My editor and I spent an inordinate amount of time trying to figure out how to start this book. At first I started it with the diet book chapter. Then we tried to go through chronologically, but, ultimately, the book is not chronological history. The idea is to understand American eating. So, I wanted to start in medias res, right in the middle of things, watching food TV and see where that brought us, looking both forward and backward.
**You’ve dubbed Giada De Laurentiis a “glamazon” and Rachael Ray “the girl next door”. Do food television personalities, in your opinion, distance us from our food, or do they bring us closer?
One of the mottos of the Food Network is “Taste life”. That is deeply ironic. The big lie is that it is more lifelike than life itself, when in fact it makes us voyeurs who just watch while we sit back drinking our soda and eating our chips. In a way, it becomes a substitute for actual cooking.
**Is the same thing is true of food writing?
I think our entire media culture has taken on an unbelievable reverence for the virtual.
**Do you watch food TV regularly?
No, I don’t, I’m sorry to say. My editor wanted a chapter on food media for the book, and my editor at Harper’s said, “Great, let’s turn that into an article.” But since writing it I haven’t watched more.
The first time I watched Rachael Ray I was bowled over. Emeril, too. I was even lucky enough to be allowed on the set to watch Sara Moulton. Her director told me that watching food television was like taking Ativan. It’s domestic bliss made easily transferable, and that’s the real danger of it. Working for that domesticity, making a house, cooking, and being together is not a simple thing in real life. We watch food TV to get a hit of that feeling, and then we can just throw something in the microwave and eat crap alone in the dark.
**Last fall, you wrote a piece for the New York Times Magazine about pet food. How did you make the leap from thinking about what people eat to what we feed our animals?
I’m always blown away by supermarkets. One day I want to write about the huge aisle of drinks: why do we need all that water? I had the same reaction in the pet food aisle. I wanted to know what happened. How did it all get here?

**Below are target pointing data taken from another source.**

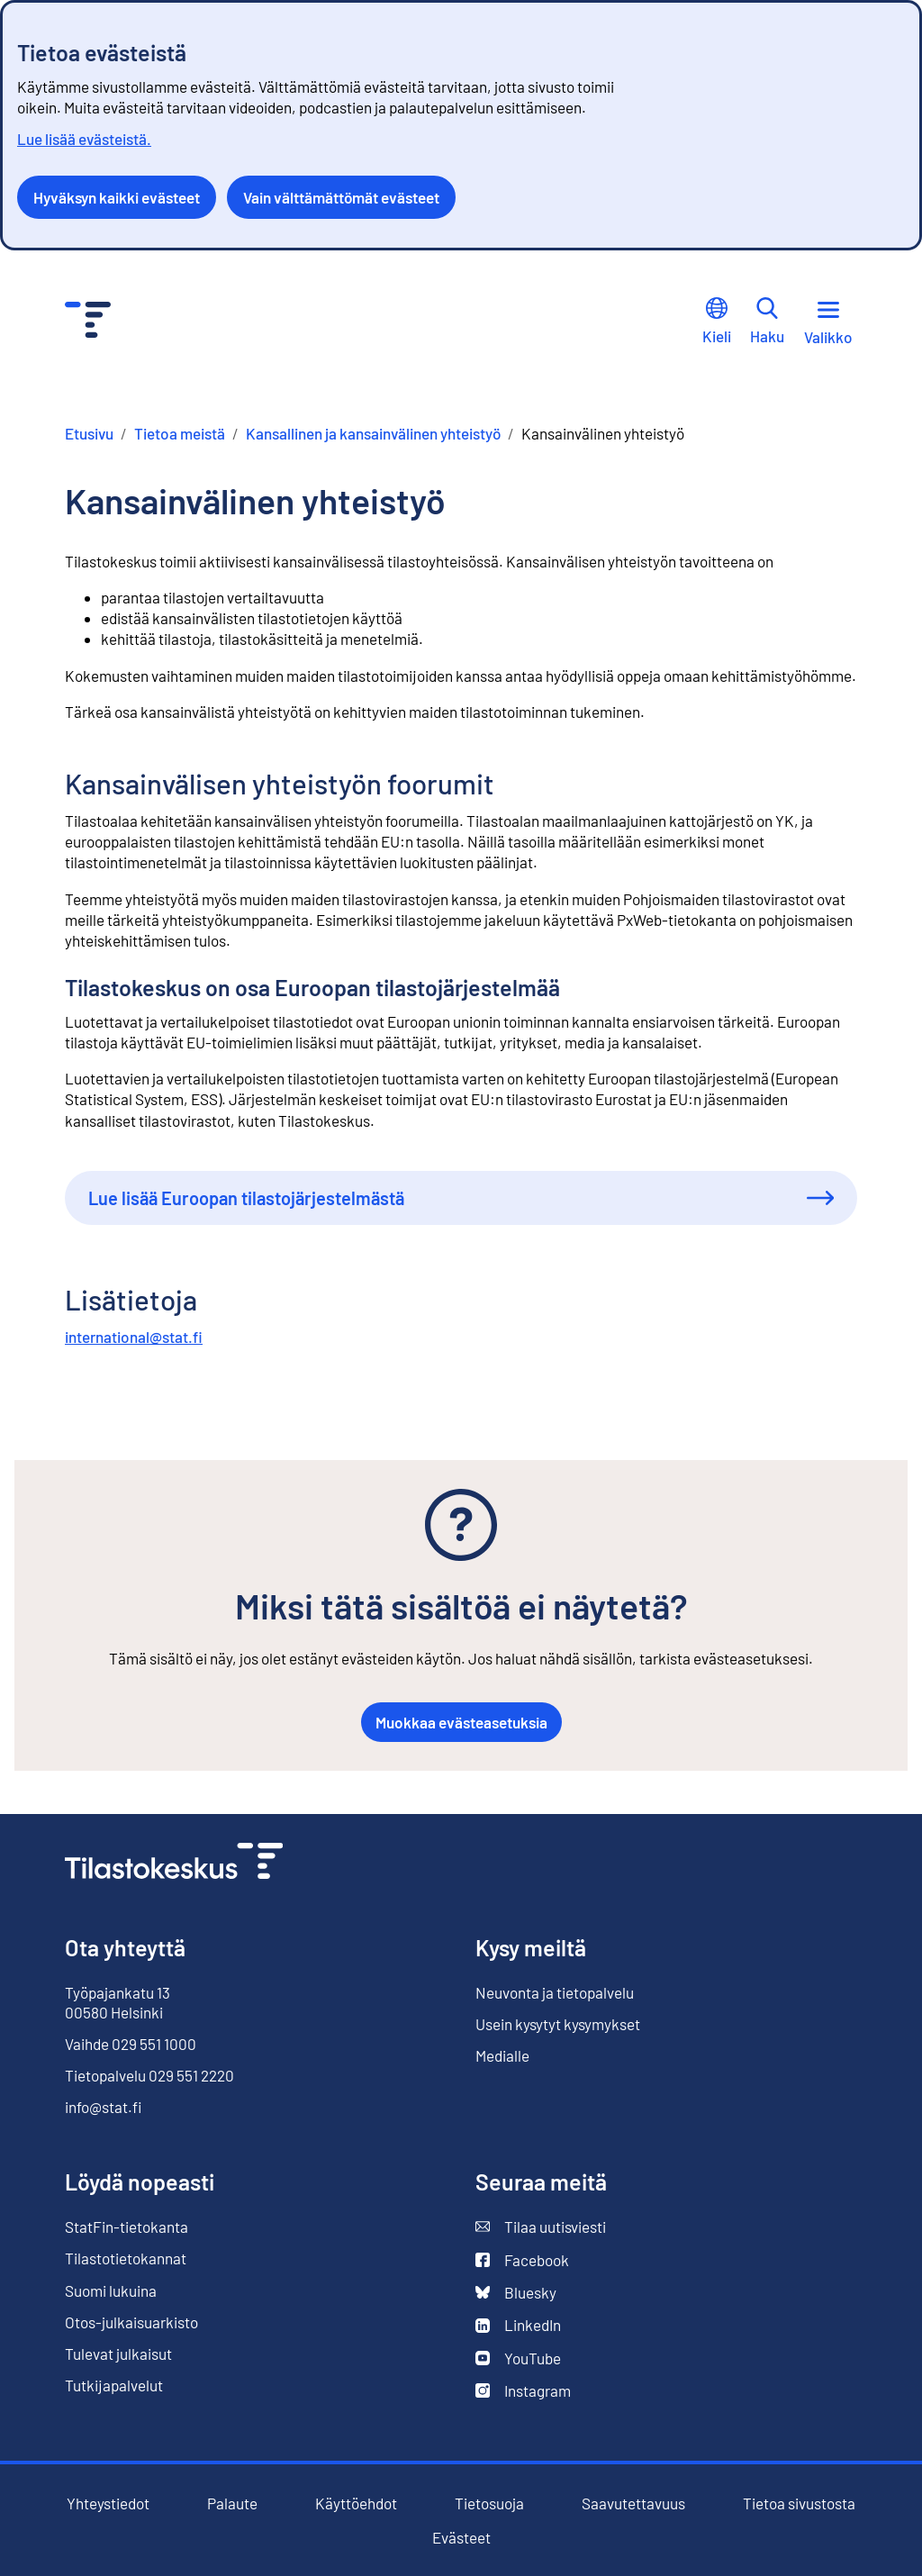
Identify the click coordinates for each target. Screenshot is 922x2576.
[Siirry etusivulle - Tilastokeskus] (88, 322)
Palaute (232, 2503)
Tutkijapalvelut (114, 2385)
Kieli (716, 321)
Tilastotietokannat (125, 2258)
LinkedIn (518, 2325)
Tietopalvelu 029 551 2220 (149, 2075)
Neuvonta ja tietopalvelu (554, 1992)
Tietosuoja (489, 2503)
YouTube (518, 2358)
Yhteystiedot (108, 2503)
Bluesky (515, 2292)
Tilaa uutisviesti (540, 2227)
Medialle (502, 2055)
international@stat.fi (134, 1337)
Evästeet (461, 2537)
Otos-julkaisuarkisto (131, 2322)
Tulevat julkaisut (118, 2354)
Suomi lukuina (111, 2290)
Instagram (523, 2390)
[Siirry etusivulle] (174, 1863)
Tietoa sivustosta (799, 2503)
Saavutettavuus (633, 2503)
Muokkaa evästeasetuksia (461, 1722)
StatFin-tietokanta (126, 2227)
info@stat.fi (103, 2107)
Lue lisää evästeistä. (84, 139)
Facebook (522, 2260)
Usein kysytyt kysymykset (557, 2024)
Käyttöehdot (356, 2503)
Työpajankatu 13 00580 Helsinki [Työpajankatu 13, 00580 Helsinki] (117, 2002)
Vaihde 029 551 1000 (130, 2044)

While I was reporting, I discovered that the way we feed and care for our pets mirrors our feelings about ourselves and food. The trends in our diet—raw, organic, home cooked, “slow”—are now all reflected in the food we feed our animals. I asked one woman who was passionate about drinking raw milk how she got into it, and she said, “Well, I was feeding my dog unpasteurized milk, and then I tried it myself.” At that point, something clicked; I thought, Your pet is becoming an extension of you.
Pets have been following human eating patterns since the dog was domesticated 10,000 years ago. The first commercial pet food hit the shelves in the 1880s, created by a man who traveled to England with his dog and noticed that it ate the stale biscuits on board. And the first extruded dog food actually came from the machines at Purina that were making Chex. Their genius was that they marketed it at supermarkets, not feed stores—and it was a huge hit. Dogs and cats continue to feed on the remnants of the human diet. Whatever we don’t eat, they eat. There’s an incredible link. It’s a $15 billion industry controlled by really big players. The exact same thing that’s happening to the human food chain is happening for your pet.
**What are you working on now?
I’m still writing about eating, but I’m starting to think about other involuntary human activities, as well, like sex and sleep. It started with my interest in human digestion. My feeling is that Americans are really controlled by their involuntary nervous system, and that explains a lot about our politics and our economics.